Menurut Fortify Rights, kecaman PBB yang mengungkapkan keprihatinannya atas situasi di Myanmar tidak memiliki efek kepada junta militer. “Junta juga telah gagal untuk menghormati rencana lima poin yang dikembangkan tahun lalu oleh Perhimpunan Bangsa-Bangsa Asia Tenggara, yang menyerukan penghentian segera kekerasan dan komitmen bagi semua pihak untuk menahan diri sepenuhnya.”

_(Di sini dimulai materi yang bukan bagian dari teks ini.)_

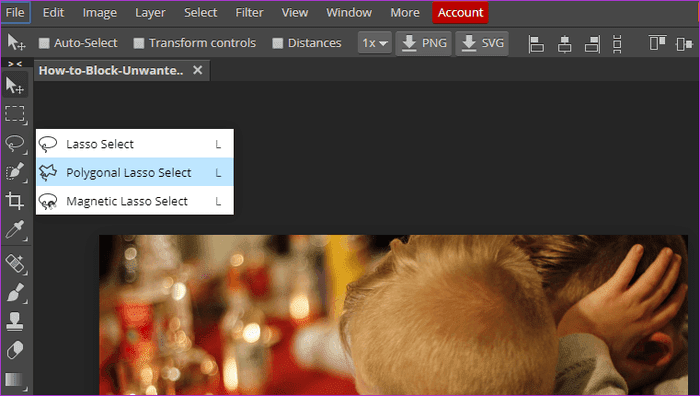This screenshot has height=396, width=700.
Task: Select the Gradient tool
Action: 15,380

Asean, yang telah memimpin upaya diplomatik untuk meredakan krisis dan akan bertemu minggu ini, harus mendukung pembentukan embargo senjata global yang diamanatkan dewan keamanan PBB, Ismail Wolff, direktur regional di Fortify Rights.

“Junta Myanmar membunuh orang dengan senjata yang diperoleh di pasar global, dan itu harus dihentikan,” kata Wolff. “Dewan keamanan PBB harus segera memberlakukan embargo senjata global terhadap militer Myanmar, dan akan menjadi strategis dan masuk akal bagi ASEAN untuk mendukungnya.”